● **GOAL 1**:
In the Sarbanes-Oxley certification, why were the disclosure controls and procedures designed?

CERTIFICATION PURSUANT TO SECTION 302 OF THE
SARBANES-OXLEY ACT OF 2002
 
I, John D. Johnson, certify that:
 
1. I have reviewed this Quarterly Report on Form 10-Q of CHS Inc. for the quarterly period ended May 31, 2010;
 
2. Based on my knowledge, this report does not contain any untrue statement of a material fact or omit to state a material fact necessary to make the statements made, in light of the circumstances under which such statements were made, not misleading with respect to the period covered by this report;
 
3. Based on my knowledge, the financial statements, and other financial information included in this report, fairly present in all material respects the financial condition, results of operations and cash flows of the registrant as of, and for, the periods presented in this report;
 
4. The registrant’s other certifying officer(s) and I are responsible for establishing and maintaining disclosure controls and procedures (as defined in Exchange Act Rules 13a-15(e) and 15d-15(e)) and internal control over financial reporting (as defined in Exchange Act Rules 13a-15(f) and 15d-15(f)) for the registrant and have:
 
a. designed such disclosure controls and procedures, or caused such disclosure controls and procedures to be designed under our supervision, to ensure that material information relating to the registrant, including its consolidated subsidiaries, is made known to us by others within those entities, particularly during the period in which this report is being prepared;
 
b. designed such internal control over financial reporting, or caused such internal control over financial reporting to be designed under our supervision, to provide reasonable assurance regarding the reliability of financial reporting and the preparation of financial statements for external purposes in accordance with generally accepted accounting principles;
 
c. evaluated the effectiveness of the registrant’s disclosure controls and procedures and presented in this report our conclusions about the effectiveness of the disclosure controls and procedures, as of the end of the period covered by this report based on such evaluation; and
 
d. disclosed in this report any change in the registrant’s internal control over financial reporting that occurred during the registrant’s most recent fiscal quarter (the registrant’s fourth fiscal quarter in the case of an annual report) that has materially affected, or is reasonably likely to materially affect, the registrant’s internal control over financial reporting; and
 
5. The registrant’s other certifying officer(s) and I have disclosed, based on our most recent evaluation of internal controls over financial reporting, to the registrant’s auditors and the audit committee of the registrant’s board of directors (or persons performing the equivalent functions):
 
a. all significant deficiencies and material weaknesses in the design or operation of internal controls over financial reporting which are reasonably likely to adversely affect the registrant’s ability to record, process, summarize and report financial information; and
 
b. any fraud, whether or not material, that involves management or other employees who have a significant role in the registrant’s internal control over financial reporting.

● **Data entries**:
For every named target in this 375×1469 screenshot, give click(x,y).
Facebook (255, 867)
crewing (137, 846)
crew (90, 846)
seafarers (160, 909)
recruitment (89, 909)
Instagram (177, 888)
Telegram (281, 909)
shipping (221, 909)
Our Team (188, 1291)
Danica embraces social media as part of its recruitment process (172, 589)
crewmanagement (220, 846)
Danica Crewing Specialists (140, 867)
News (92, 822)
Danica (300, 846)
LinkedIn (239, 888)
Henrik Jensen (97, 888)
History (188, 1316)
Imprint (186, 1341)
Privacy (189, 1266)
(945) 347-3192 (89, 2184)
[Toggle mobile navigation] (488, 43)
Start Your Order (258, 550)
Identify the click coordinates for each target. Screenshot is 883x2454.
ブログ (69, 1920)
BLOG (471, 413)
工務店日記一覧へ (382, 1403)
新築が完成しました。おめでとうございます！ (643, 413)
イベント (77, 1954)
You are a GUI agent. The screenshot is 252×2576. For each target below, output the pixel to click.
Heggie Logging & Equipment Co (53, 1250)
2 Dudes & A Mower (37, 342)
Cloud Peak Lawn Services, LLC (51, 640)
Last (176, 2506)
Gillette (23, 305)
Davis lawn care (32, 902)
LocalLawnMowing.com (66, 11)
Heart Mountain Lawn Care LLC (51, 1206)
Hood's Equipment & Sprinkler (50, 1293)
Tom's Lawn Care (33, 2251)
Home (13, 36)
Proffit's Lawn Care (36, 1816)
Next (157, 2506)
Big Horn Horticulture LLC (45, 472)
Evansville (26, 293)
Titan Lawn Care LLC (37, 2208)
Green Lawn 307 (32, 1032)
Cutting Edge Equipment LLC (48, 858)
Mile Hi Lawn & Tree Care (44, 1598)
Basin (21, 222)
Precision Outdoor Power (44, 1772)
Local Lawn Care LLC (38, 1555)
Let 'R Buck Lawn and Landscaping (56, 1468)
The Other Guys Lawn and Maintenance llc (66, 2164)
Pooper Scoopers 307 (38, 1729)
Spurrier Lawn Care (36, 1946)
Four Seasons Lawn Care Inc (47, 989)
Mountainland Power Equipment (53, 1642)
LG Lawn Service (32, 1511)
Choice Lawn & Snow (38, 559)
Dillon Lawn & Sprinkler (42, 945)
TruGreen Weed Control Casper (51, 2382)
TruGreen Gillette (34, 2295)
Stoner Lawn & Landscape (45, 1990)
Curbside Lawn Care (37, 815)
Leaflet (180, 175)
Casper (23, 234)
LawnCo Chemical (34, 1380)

● **GOAL 2**:
Can you substitute "Machinery" for "Equipment" in the data entries from the line with "Home (13, 36)" through the end of the data entries and give those lines back with nothing else changed?

● **WRITTEN SOLUTION 1**:
They were designed to ensure that material information about the registrant, including its consolidated subsidiaries, is made known to the certifying officers by others within those entities, particularly while the report is being prepared.

● **WRITTEN SOLUTION 2**:
Home (13, 36)
Proffit's Lawn Care (36, 1816)
Next (157, 2506)
Big Horn Horticulture LLC (45, 472)
Evansville (26, 293)
Titan Lawn Care LLC (37, 2208)
Green Lawn 307 (32, 1032)
Cutting Edge Machinery LLC (48, 858)
Mile Hi Lawn & Tree Care (44, 1598)
Basin (21, 222)
Precision Outdoor Power (44, 1772)
Local Lawn Care LLC (38, 1555)
Let 'R Buck Lawn and Landscaping (56, 1468)
The Other Guys Lawn and Maintenance llc (66, 2164)
Pooper Scoopers 307 (38, 1729)
Spurrier Lawn Care (36, 1946)
Four Seasons Lawn Care Inc (47, 989)
Mountainland Power Machinery (53, 1642)
LG Lawn Service (32, 1511)
Choice Lawn & Snow (38, 559)
Dillon Lawn & Sprinkler (42, 945)
TruGreen Weed Control Casper (51, 2382)
TruGreen Gillette (34, 2295)
Stoner Lawn & Landscape (45, 1990)
Curbside Lawn Care (37, 815)
Leaflet (180, 175)
Casper (23, 234)
LawnCo Chemical (34, 1380)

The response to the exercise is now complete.